Lord Luxon took a sip of his coffee. ‘Phwoah!’ he exclaimed, spitting out the muddy liquid over the scrubby grass. ‘Oh!
Oh!
’ He wiped his mouth with a paper napkin and smacked his lips together trying to get rid of the taste.

The man opposite laughed heartily. ‘You must be new in town to order coffee!’

‘I shall not make the same mistake again,’ replied Lord Luxon.

‘Jack Grafton,’ said the man, extending his hand.

Lord Luxon hesitated for a moment and shook it. ‘Mr Luxon,’ he said.


Luxon!
’ laughed the man. ‘How very appropriate.’

Lord Luxon wanted to ask why it should be so, but decided against it. ‘Indeed.’

‘I detect another Englishman by the sound of your accent.’

Lord Luxon nodded. ‘You are correct in your assumption, sir.’

‘Well I, for one, am counting the days until I can get back to London. I loathe New York, especially in the summer. Alas, I have an important client who insists on expanding his business into the American market. Be satisfied with Canada, I tell him. What’s the point of battling with all that transatlantic red tape for a country with a population the size of Scotland?’

Lord Luxon gulped. ‘Quite so.’

‘And what about you? I presume you’re here on business?’

‘Yes . . .’

‘What line are you in – if you don’t mind me asking?’

‘Oh, I came here to acquire a foreign property . . .’

‘A holiday home, you mean?’

Lord Luxon smiled. ‘In a sense.’

‘Any luck?’

‘No. You could say it has been a disaster.’

‘I’m sorry to hear it. But perhaps it’s a good thing – New York
is a backwater. Property is cheap – but you can never be sure that it will retain its value. Personally, I don’t think you can beat southwestern Canada, particularly San Francisco. The climate is good and it’s got a very European feel to it – King Louis XXIV of France has a holiday home there, I believe . . .’
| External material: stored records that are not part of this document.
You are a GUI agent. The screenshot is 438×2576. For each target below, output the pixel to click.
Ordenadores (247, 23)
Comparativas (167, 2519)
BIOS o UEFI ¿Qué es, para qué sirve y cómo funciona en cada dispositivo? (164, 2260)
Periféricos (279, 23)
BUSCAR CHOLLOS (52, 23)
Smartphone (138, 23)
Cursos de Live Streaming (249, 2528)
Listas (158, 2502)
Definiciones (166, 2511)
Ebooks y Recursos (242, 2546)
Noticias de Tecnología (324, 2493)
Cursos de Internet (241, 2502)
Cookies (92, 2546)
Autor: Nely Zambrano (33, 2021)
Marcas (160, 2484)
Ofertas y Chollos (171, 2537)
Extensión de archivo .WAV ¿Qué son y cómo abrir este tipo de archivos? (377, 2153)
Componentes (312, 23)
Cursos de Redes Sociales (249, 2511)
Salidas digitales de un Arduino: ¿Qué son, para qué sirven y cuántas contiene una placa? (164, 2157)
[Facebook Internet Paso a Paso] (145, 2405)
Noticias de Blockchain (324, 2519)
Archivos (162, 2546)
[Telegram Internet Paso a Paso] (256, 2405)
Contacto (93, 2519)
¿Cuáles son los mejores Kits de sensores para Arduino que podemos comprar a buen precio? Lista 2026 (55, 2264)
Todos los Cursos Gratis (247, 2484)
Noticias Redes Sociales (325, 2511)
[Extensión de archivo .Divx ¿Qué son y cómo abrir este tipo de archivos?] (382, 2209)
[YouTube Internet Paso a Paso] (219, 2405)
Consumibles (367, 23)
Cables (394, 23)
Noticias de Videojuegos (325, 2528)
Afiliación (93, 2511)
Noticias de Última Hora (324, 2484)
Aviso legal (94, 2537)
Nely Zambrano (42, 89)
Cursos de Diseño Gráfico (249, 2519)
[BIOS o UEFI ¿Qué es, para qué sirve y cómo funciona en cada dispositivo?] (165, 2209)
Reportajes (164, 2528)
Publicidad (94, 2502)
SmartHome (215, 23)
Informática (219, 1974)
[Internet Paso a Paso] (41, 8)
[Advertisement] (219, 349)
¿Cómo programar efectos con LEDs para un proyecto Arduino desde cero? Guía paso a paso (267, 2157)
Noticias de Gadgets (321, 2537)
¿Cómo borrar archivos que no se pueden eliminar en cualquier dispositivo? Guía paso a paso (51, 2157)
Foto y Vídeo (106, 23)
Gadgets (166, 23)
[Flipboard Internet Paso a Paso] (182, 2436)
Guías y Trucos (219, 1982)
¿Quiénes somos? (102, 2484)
‘Really?’ Lord Luxon raised his eyebrows and watched the gentleman spread jam and clotted cream on his scone.

‘Forgive me, but what precisely
did
you mean when you said that it was appropriate that I found myself here?’

The gentleman smiled. ‘Look up, Mr Luxon!’

He pointed to a street sign above their heads.

‘Upon my word! Luxon Square! Do you, perchance, know the reason? Are there any famous Luxons?’

The gentleman looked at him, clearly surprised that he should be so ill-informed. ‘With your name, how odd that you don’t know all about them! The Luxon family is fabulously wealthy. They own half of London and great tracts of Canada and America besides.’ He pointed up at the sign again. ‘The most famous of them all, at least on this side of the pond, was this one, Lord Edward Luxon.’

Lord Luxon could barely disguise his delight. ‘And why did they name a square after him?’

‘The story is that he came to America incognito and assassinated some general, whose name I’ve forgotten, when the early colonists were causing trouble. He was certainly made first Duke of New York for his pains. Still doesn’t ring any bells?’

Lord Luxon shook his head, biting his lower lip to stop himself laughing out loud in delight.